-- ABOUT THIS TASK --
This exercise calls for the line with "636新葡京 (56, 1669)", the line with "乱伦黄片 (15, 1628)", and all lines between them in the material below, output exactly and with no other lines.

-- INFORMATION PROVIDED --
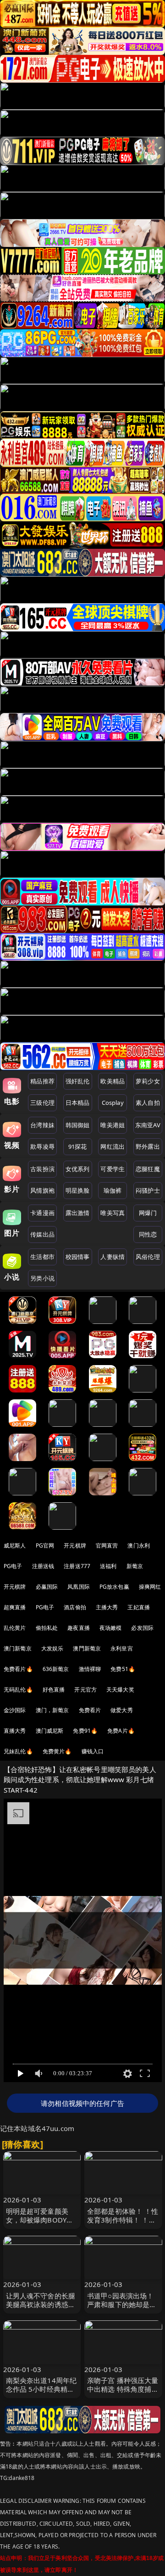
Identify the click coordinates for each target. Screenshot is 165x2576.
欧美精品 (112, 1081)
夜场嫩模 (110, 1628)
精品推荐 (42, 1081)
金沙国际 (15, 1710)
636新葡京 (56, 1669)
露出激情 (78, 1213)
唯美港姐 (112, 1125)
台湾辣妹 (42, 1125)
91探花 (77, 1146)
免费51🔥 (122, 1669)
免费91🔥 (85, 1731)
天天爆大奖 (120, 1689)
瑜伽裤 (112, 1190)
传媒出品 (42, 1234)
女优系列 (78, 1169)
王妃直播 (138, 1607)
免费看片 (90, 1710)
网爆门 (148, 1213)
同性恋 (148, 1234)
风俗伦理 (148, 1257)
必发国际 (142, 1628)
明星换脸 (78, 1190)
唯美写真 (112, 1213)
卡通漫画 (42, 1213)
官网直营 (107, 1545)
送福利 (108, 1566)
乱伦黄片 (15, 1628)
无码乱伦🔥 (18, 1689)
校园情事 (78, 1257)
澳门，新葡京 (52, 1710)
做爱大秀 (121, 1710)
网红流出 (112, 1146)
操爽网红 (150, 1587)
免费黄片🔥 (57, 1751)
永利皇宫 (121, 1648)
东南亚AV (147, 1125)
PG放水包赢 (114, 1587)
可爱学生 (112, 1169)
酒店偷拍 (75, 1607)
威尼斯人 (15, 1545)
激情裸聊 (90, 1669)
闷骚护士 (148, 1190)
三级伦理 (42, 1102)
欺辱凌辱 (42, 1146)
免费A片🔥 (121, 1731)
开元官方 (85, 1689)
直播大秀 (15, 1731)
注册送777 (77, 1566)
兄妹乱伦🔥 (18, 1751)
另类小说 (42, 1278)
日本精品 (78, 1102)
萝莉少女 (148, 1081)
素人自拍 (148, 1102)
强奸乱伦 (78, 1081)
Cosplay (113, 1102)
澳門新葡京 (87, 1648)
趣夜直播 (78, 1628)
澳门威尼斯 (50, 1731)
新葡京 (134, 1566)
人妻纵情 (112, 1257)
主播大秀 (107, 1607)
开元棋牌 (75, 1545)
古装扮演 (42, 1169)
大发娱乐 (52, 1648)
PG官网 (45, 1545)
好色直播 (54, 1689)
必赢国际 (47, 1587)
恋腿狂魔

-- SOLUTION TO THE PROBLEM --
636新葡京 (56, 1669)
露出激情 (78, 1213)
唯美港姐 (112, 1125)
台湾辣妹 (42, 1125)
91探花 (77, 1146)
免费51🔥 (122, 1669)
免费91🔥 (85, 1731)
天天爆大奖 (120, 1689)
瑜伽裤 (112, 1190)
传媒出品 (42, 1234)
女优系列 (78, 1169)
王妃直播 (138, 1607)
免费看片 (90, 1710)
网爆门 (148, 1213)
同性恋 (148, 1234)
风俗伦理 (148, 1257)
必发国际 (142, 1628)
明星换脸 (78, 1190)
唯美写真 (112, 1213)
卡通漫画 (42, 1213)
官网直营 (107, 1545)
送福利 (108, 1566)
乱伦黄片 (15, 1628)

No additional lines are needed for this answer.